The Four Pillars of Captive Insurance

Though captive structures have existed for many years, we have been able to ascertain what the IRS considers to be a well-functioning captive program because to activity in the tax court since 2016. To qualify as an insurance company for federal tax purposes, a captive must meet the following criteria:

  • Risk Transfer — In order for a captive program to stand up to examination, the risk that has to be insured must be moved outside of the at-risk organization. As a result, the capital structure and ownership of a potential captive must be considered to enable successful risk transfer.
  • Risk Distribution — While the tax courts have not provided any clear-cut guidelines for defining an adequate risk distribution, business-minded captive owners must ensure that premiums paid cover a significant number of unrelated risks. In other words, the captive’s premiums must cover a sufficient number of separately identified risks.
  • Insurance Risk – The captive’s risks must be loss risks originating from insurance coverages. A captive program can’t be used to control investment losses or transfer business risks. The captive’s premiums must be for real risks, as determined by an insurance process.
  • Common Insurance Concepts — In order to fulfill its mission, the captive must operate in the traditional manner of an insurance company. To put it another way, the captive should issue premiums based on risk, set up reserves for unpaid losses, and fund those losses to ensure the captive’s liquidity.

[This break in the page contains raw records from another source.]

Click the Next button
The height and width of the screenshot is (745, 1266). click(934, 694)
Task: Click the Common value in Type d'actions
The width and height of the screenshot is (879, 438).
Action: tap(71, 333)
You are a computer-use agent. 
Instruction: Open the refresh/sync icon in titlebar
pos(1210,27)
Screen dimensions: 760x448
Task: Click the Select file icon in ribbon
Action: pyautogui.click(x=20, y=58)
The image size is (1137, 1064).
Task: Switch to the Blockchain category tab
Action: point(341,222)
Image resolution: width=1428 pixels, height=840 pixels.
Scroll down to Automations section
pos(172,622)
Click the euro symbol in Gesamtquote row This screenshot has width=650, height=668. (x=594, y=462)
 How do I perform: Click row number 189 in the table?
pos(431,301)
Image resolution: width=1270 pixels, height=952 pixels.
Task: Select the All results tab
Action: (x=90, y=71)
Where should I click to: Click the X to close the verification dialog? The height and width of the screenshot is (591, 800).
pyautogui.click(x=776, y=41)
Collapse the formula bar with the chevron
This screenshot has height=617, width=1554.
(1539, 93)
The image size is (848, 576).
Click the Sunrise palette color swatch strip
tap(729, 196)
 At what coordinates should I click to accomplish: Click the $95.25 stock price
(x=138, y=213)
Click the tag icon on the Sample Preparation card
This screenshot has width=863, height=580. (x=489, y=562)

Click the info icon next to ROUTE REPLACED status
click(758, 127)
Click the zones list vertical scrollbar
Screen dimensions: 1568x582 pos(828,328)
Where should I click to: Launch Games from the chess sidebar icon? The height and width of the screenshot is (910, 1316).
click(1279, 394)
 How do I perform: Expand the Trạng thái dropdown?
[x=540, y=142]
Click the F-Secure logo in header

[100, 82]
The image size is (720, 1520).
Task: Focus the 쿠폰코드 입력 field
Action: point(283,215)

Captive Insurance Taxation Nuances

After making necessary tax changes, captive insurance companies are normally taxed on their underwriting income. In contrast to traditional insurance arrangements or traditional self-insurers, captive owners may deduct losses on outstanding losses as they occur. This allows for a faster deduction timeframe. Captives can give a residual advantage of large reductions in effective tax rates on insurance activities if they are used to shift risk.

In addition, smaller captives might decide to be taxed only on their taxable investment income (under IRC 831(b)). For tax year 2022, organizations having net or direct written premiums of no more than $2.45 million can make the 831(b) election. Taxable non-insurance income less qualified investment expenses equals net investment income.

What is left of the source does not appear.